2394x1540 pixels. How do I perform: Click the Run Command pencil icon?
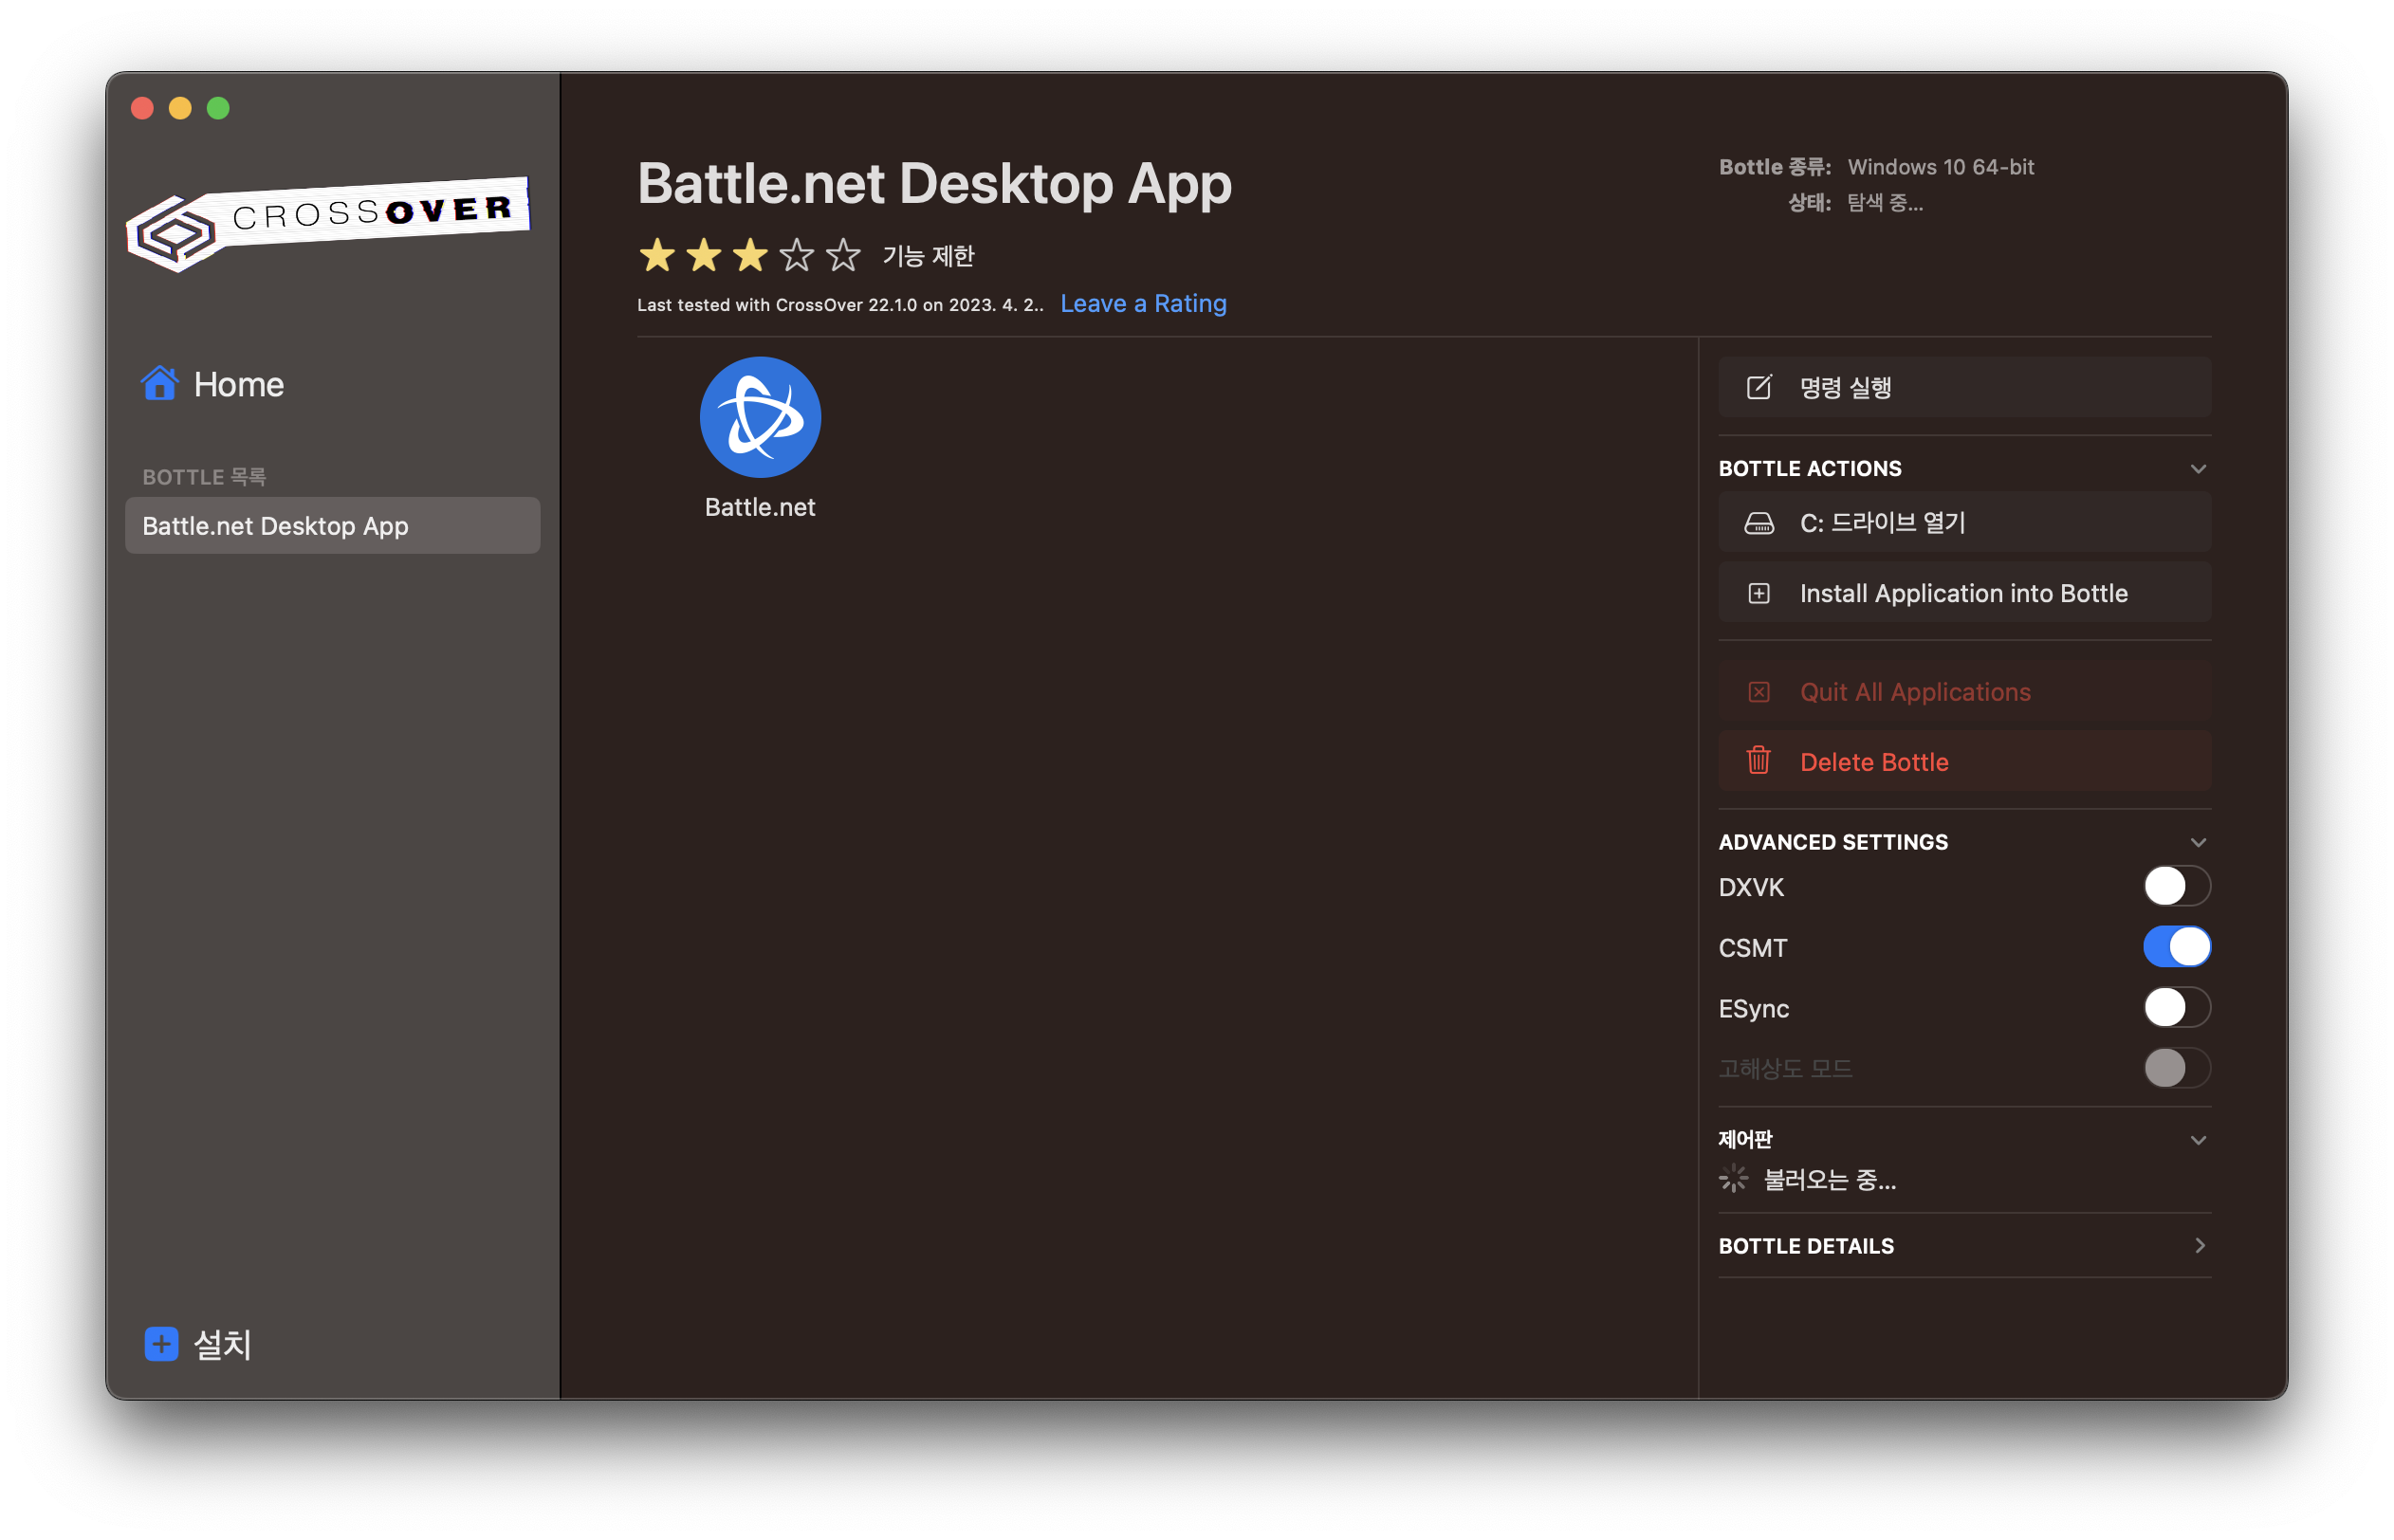[1759, 388]
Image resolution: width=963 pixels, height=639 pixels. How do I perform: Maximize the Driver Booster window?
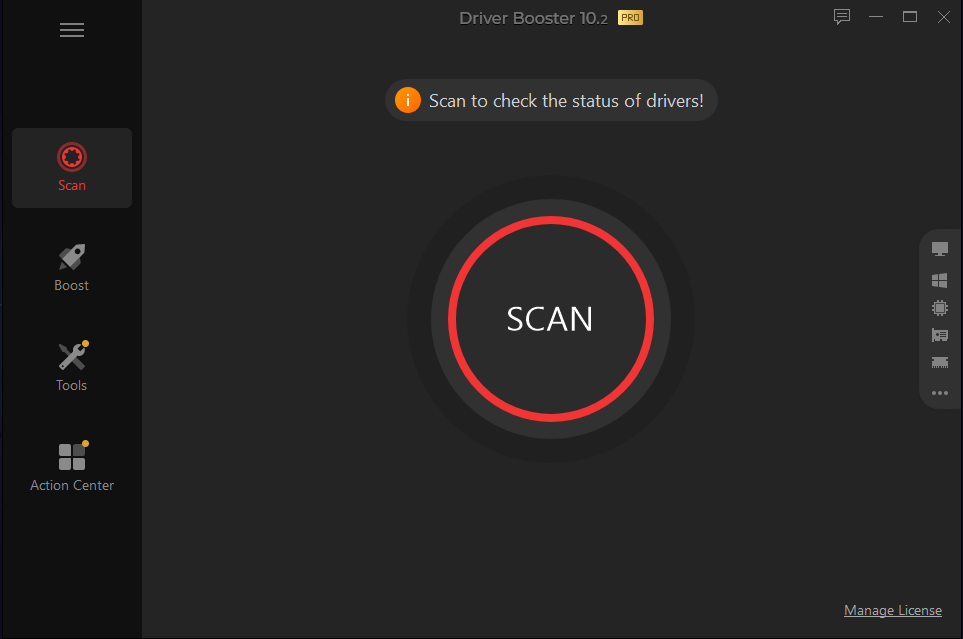pyautogui.click(x=910, y=17)
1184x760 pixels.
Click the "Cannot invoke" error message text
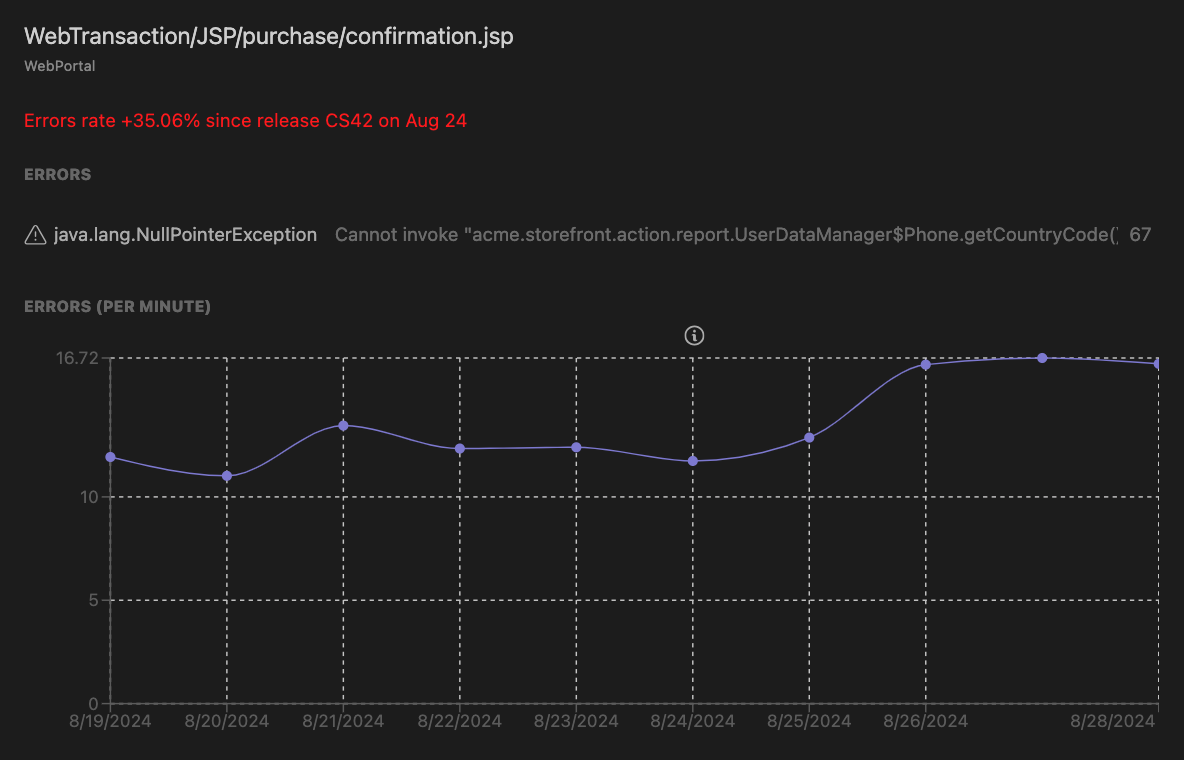pyautogui.click(x=725, y=235)
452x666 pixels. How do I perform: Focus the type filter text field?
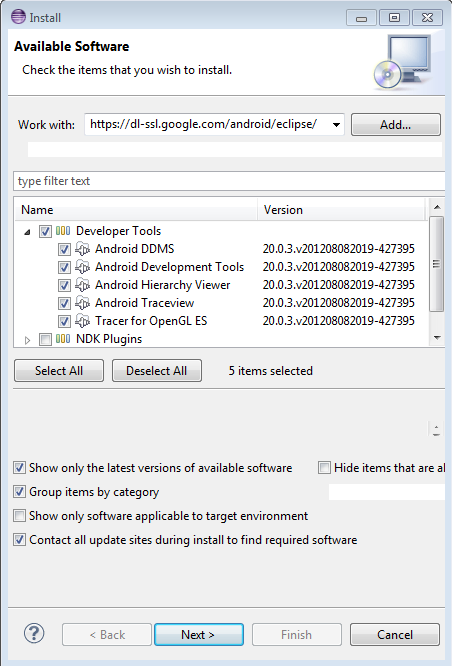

========

| Task brief |
Could you copy out every one of the records above word for word, leaving out the pictures?

| Finished answer |
2394x1540 pixels. How do I perform: Click the Run Command pencil icon?
[1759, 388]
Image resolution: width=963 pixels, height=639 pixels. How do I perform: Maximize the Driver Booster window?
pyautogui.click(x=910, y=17)
1184x760 pixels.
Click the "Cannot invoke" error message text
pyautogui.click(x=725, y=235)
452x666 pixels. How do I perform: Focus the type filter text field?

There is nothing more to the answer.